**Goals**
• 1. Answer these questions from the passage on the invariants of C_f, one line each:
(a) What does Equation (11) show about I₁?
(b) What is cited as the reason that I₂ and I₃ involve higher powers of φ?
(c) Which terms in I₂ and I₃ are retained, and what happens to the rest?
• 2. List every invariant of C_f that the passage on the invariants of C_f names by symbol.
• 3. Extend the passage on the invariants of C_f, beginning after its final sentence.

**Passage provided**
□ □ □ □

Equation (11) shows that \(I_{1}\) involves at most quadratic terms in \(\phi \) and \(\phi '\). As a consequence of the orthogonal decomposition in (8a), the second and third invariants of \(\mathbf{C}_{\boldsymbol{f}}\), \(I_{2}\) and \(I_{3}\), will also involve higher powers of \(\phi \), but not of \(\phi '\). To justify the power expansion of the stored elastic energy considered in the following, we need only retain in \(I_{2}\) and \(I_{3}\) the terms at most quadratic in \(\phi \); all higher powers of \(\phi \) will be neglected.

□ □ □ □

**Supplied material**

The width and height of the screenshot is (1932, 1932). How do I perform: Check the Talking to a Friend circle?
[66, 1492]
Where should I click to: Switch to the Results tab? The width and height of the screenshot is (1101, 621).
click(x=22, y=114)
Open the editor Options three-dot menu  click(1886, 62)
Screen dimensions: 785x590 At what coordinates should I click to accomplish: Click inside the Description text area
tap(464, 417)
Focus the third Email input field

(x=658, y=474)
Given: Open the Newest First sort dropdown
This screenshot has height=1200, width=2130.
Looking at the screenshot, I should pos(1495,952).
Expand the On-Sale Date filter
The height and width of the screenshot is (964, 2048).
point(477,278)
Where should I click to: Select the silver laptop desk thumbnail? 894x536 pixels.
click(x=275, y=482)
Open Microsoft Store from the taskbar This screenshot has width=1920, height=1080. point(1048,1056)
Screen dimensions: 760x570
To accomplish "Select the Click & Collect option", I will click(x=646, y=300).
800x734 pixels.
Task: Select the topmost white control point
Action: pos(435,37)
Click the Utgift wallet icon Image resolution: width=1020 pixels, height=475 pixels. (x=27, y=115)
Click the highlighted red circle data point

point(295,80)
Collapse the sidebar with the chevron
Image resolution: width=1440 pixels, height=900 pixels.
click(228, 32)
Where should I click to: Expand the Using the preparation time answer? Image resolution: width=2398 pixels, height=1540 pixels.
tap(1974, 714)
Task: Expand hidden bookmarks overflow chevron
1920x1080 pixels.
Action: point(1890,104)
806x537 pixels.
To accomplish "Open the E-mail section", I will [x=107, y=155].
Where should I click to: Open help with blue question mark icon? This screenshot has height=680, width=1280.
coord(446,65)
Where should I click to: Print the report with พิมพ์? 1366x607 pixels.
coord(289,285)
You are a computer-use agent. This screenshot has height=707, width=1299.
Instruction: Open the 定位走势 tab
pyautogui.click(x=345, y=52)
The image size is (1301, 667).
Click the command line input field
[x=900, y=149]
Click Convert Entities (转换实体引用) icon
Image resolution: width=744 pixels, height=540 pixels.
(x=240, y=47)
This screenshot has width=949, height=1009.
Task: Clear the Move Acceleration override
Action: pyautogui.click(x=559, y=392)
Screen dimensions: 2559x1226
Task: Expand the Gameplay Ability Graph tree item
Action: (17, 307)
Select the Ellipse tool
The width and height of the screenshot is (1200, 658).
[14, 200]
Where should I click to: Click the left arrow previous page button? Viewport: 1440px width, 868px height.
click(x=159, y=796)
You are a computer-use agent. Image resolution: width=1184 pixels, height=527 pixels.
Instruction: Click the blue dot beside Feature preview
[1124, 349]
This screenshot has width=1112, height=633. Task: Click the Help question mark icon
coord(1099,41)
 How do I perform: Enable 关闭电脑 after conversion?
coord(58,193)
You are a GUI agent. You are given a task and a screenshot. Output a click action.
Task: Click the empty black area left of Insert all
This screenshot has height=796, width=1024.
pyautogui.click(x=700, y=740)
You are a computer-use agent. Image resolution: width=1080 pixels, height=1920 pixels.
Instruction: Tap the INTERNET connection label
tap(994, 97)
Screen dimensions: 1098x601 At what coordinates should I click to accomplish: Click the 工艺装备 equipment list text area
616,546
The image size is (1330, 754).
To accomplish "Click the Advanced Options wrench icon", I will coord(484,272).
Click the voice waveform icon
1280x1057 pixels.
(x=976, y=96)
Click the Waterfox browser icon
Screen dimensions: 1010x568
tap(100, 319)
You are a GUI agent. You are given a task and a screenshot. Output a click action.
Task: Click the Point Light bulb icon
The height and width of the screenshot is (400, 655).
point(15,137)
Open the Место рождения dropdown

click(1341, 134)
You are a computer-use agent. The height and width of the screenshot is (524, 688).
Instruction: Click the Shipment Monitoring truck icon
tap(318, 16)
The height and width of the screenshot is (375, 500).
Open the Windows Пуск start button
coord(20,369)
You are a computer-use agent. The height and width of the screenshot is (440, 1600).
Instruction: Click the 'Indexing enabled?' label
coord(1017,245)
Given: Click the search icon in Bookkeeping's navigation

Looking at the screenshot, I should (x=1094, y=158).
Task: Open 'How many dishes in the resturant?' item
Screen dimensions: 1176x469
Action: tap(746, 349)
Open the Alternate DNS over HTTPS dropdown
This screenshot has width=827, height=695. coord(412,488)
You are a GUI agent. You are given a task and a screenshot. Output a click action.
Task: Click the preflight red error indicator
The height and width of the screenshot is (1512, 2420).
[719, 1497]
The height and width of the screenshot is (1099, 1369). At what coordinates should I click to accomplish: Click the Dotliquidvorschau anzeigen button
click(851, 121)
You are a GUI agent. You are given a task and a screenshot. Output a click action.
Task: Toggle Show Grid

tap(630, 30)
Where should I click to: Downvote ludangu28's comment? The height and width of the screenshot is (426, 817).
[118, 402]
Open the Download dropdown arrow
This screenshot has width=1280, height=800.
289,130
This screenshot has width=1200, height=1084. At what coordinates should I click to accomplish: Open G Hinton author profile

□ □ □ □

**Task results**
• 1.
(a) I₁ involves at most quadratic terms in φ and φ′.
(b) The orthogonal decomposition in (8a).
(c) Only the terms at most quadratic in φ are retained; all higher powers of φ are neglected.

• 2. I₁, I₂, I₃

• 3.
Proposition 3

The third invariant, \(I_{3}:=\det \mathbf{C}_{\boldsymbol{f}}\), is expressed by

$$ I_{3}=\phi ^{\prime \,2}\det \mathbf{C}\left (1+4H\phi +(4H^{2}+2K)\phi ^{2} \right )+O\left (\phi ^{3}\right ). $$
(18)

Proof

First, we note that, by (8a),

$$ I_{3}=\phi ^{\prime \,2}\det \mathbf{C}_{\phi }. $$
(19)

Then we consider two elementary identities valid for any second-order tensor \(\mathbf{A}\) on \(\mathscr{V}_{3}\): for any orthonormal basis \((\boldsymbol{e}_{1},\boldsymbol{e}_{2})\) of \(\mathscr{V}_{3}\),

$$ \det \mathbf{A}=\mathbf{A}\boldsymbol{e}_{1}\times \mathbf{A}\boldsymbol{e}_{2} \cdot \boldsymbol{e}_{3}\quad \text{and}\quad \operatorname{tr}\mathbf{A}=( \mathbf{A}\boldsymbol{e}_{1}\times \boldsymbol{e}_{2}+\boldsymbol{e}_{1}\times \mathbf{A}\boldsymbol{e}_{2})\cdot \boldsymbol{e}_{3}. $$
(20)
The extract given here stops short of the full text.